Now I feel pre-emptively embarrassed
 
Huh?
 
you're confirming what Mike said on the physics chat, it'd seem :P
 
9:36 PM
Huh?
 
@BalarkaSen Obviously
 
You're both accelerating my stupidity
 
OK, so let's see if I can form a coherent question
 
Who lets Mike into physics chat in the first place?
 
Given some function, let's take $\sqrt{(z-a_1)\dots(z-a_n)}$ for some distinct $a_i$'s
@TedShifrin I told him to get out ;)
 
9:38 PM
If not, try for a coherent sheaf. (OK, sheaf humor.)
 
hehehe
 
OK, let's.
 
The first thing Forster does is form some set of "exceptional points"
 
Physicists chat?!
 
These are $\infty$, all zeroes of the discriminant of some polynomial and then all the poles of the coefficients of this polynomial
First step is to improve my understanding of this polynomial
 
9:41 PM
Huh? The $a_i$'s are constants.
Where in Forster are you looking?
 
This polynomial is a tricky one
@TedShifrin I'm looking at notes from his lecture
I'll try to look at the book too
 
ohh, a different polynomial?
This sounds overly complicated.
 
It's how he presented it in the lecture
the coeff of the polynomials will be functions
 
Let's start with the big picture. What exactly are we trying to do?
 
I don't REALLY know
Find a Riemann surfaces associated to this function
 
9:45 PM
Well, go on. I'm confused.
 
1sec
OK, so it's about paragraph 8 in Forster
Example 8.10
 
I really should go to bed.
I have been sleep-deprived for a whole week
 
OK ... so we're talking about branched double covers. But, yes, if you follow that example, it's much more direct than where you were heading, Danu.
 
I'm talking about the polynomial $P(T)$
I'm trying to understand the general case
by doing this example
 
Right, so we're going to make a surface that maps down to the $z$-plane with two points over most points (the two values of $\sqrt{f(z)}$) and one point over a few (the branch points).

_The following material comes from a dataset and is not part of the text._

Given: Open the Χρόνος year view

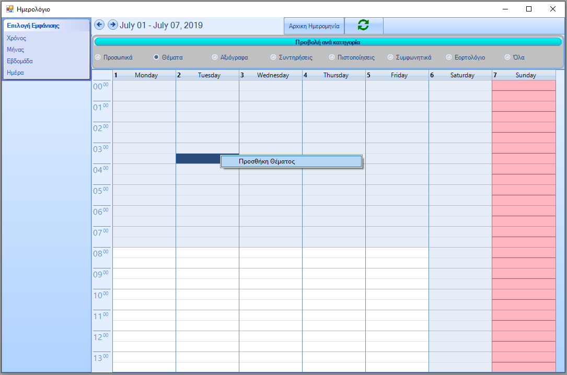Looking at the screenshot, I should pyautogui.click(x=16, y=38).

The discussion is helping you understand that you pick up the multi-valued nature when you go around one of the roots of $f$, but that if you go around two of them along a curve, then you come back to the original value.
 
9:51 PM
So in the general case
 
@Balarka: I spend my life in here telling you to go to bed.
 
The "exceptional set" will be $\infty$, plus the poles of the coefficients of $P(T)$, plus the zeros of its discriminant on $\mathbb P^1\setminus\{\text{those other points}\}$
That's what the lecture says, anyways
 
@TedShifrin I walked today.
 
Yippee, @Balarka.
 
But it rained so much that came back dripping wet from the destination.
 
9:53 PM
OK, cuz in the general case Forster is considering the coefficients of $p(T)$ to be meromorphic functions on some Riemann surface. OK, very abstract, but OK.
 
OK, so it's not just me?
 
Well, think of it as your once-a-year shower, Balarka.
2
 
I'm having a hard time following the general discussion.
 
D E U T S C H L A N D
 
Rerout to the physics chat for Euro cup talk, please ;)
 
9:55 PM
He's talking about an $n$-fold branched covering of a general Riemann surface $X$, @Danu, thinking of it as parametrizing the roots of a meromorphic function of degree $n$ on $X$.
 
But I do see how one would generally get meromorphic-function-coefficients
The way to get $P(T)$, to me, seems like the following:
 
@TedShifrin Only if I don't wake up with a sore throat tomorrow morning.
 
In general, @Balarka, umbrellas are allowed.
 
@TedShifrin I don't know why I should think about it like that
Why do those roots have anything to do with it?
 
Because if you fix $x\in X$, the points lying over it are the roots of $p(T)$ when you plug $x$ into the coefficients.
Basically, the idea of these branched covers is that on them (finitely-) multivalued functions will become well-defined functions.
 
9:58 PM
Let's maybe just backtrack a bit further.
 
For this, go back to the sqrt example.
 
@TedShifrin Well, I did have an umbrella with me, but the rain was somewhat of an uncivilized type.
 
@Balarka: OK. I will excuse you from your walks when there's a cyclone outside.
 
lol
 
I start with some polynomial, $f(x)$, and then I take some algebraic function of that polynomial. Is that the most general setup?